::: SUPPLIED DATA :::

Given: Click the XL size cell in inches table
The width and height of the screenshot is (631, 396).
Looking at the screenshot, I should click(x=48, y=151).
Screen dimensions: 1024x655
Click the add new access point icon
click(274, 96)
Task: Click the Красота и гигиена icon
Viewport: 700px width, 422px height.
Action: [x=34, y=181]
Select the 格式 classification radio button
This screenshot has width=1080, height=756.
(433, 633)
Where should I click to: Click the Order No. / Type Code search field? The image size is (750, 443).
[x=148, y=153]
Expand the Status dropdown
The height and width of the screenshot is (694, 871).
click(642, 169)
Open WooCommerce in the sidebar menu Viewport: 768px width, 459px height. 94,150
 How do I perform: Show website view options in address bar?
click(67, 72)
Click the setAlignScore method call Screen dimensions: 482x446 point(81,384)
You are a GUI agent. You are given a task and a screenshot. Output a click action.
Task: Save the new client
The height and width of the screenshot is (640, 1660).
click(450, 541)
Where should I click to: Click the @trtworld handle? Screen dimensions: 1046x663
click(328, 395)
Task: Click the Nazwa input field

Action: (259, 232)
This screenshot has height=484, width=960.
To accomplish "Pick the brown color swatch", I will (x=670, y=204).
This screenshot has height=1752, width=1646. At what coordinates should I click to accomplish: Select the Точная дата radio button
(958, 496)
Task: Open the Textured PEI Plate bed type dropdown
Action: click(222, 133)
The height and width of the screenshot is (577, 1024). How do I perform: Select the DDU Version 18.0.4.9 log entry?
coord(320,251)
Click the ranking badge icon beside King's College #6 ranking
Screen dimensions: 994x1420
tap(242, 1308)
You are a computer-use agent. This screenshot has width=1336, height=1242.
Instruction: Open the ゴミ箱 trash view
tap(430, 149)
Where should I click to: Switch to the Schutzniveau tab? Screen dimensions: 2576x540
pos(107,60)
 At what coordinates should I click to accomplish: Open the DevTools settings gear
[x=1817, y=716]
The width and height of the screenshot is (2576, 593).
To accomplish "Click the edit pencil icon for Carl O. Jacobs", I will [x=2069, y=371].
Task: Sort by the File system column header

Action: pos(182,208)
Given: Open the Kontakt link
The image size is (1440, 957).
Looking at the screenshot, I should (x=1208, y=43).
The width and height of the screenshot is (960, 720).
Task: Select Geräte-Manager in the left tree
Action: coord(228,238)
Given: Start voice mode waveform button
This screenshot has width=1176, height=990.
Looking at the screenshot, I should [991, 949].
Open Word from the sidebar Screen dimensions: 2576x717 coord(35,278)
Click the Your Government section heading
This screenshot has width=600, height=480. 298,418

:::

__GOAL OF THE EXERCISE__
Repeat, word for word, the lines from the start of the records to the line that contains "The width and height of the screenshot is (2576, 593).", both of them included, and no others.

__TASK OUTPUT__
Given: Click the XL size cell in inches table
The width and height of the screenshot is (631, 396).
Looking at the screenshot, I should click(x=48, y=151).
Screen dimensions: 1024x655
Click the add new access point icon
click(274, 96)
Task: Click the Красота и гигиена icon
Viewport: 700px width, 422px height.
Action: [x=34, y=181]
Select the 格式 classification radio button
This screenshot has width=1080, height=756.
(433, 633)
Where should I click to: Click the Order No. / Type Code search field? The image size is (750, 443).
[x=148, y=153]
Expand the Status dropdown
The height and width of the screenshot is (694, 871).
click(642, 169)
Open WooCommerce in the sidebar menu Viewport: 768px width, 459px height. 94,150
 How do I perform: Show website view options in address bar?
click(67, 72)
Click the setAlignScore method call Screen dimensions: 482x446 point(81,384)
You are a GUI agent. You are given a task and a screenshot. Output a click action.
Task: Save the new client
The height and width of the screenshot is (640, 1660).
click(450, 541)
Where should I click to: Click the @trtworld handle? Screen dimensions: 1046x663
click(328, 395)
Task: Click the Nazwa input field

Action: (259, 232)
This screenshot has height=484, width=960.
To accomplish "Pick the brown color swatch", I will (x=670, y=204).
This screenshot has height=1752, width=1646. At what coordinates should I click to accomplish: Select the Точная дата radio button
(958, 496)
Task: Open the Textured PEI Plate bed type dropdown
Action: click(222, 133)
The height and width of the screenshot is (577, 1024). How do I perform: Select the DDU Version 18.0.4.9 log entry?
coord(320,251)
Click the ranking badge icon beside King's College #6 ranking
Screen dimensions: 994x1420
tap(242, 1308)
You are a computer-use agent. This screenshot has width=1336, height=1242.
Instruction: Open the ゴミ箱 trash view
tap(430, 149)
Where should I click to: Switch to the Schutzniveau tab? Screen dimensions: 2576x540
pos(107,60)
 At what coordinates should I click to accomplish: Open the DevTools settings gear
[x=1817, y=716]
The width and height of the screenshot is (2576, 593).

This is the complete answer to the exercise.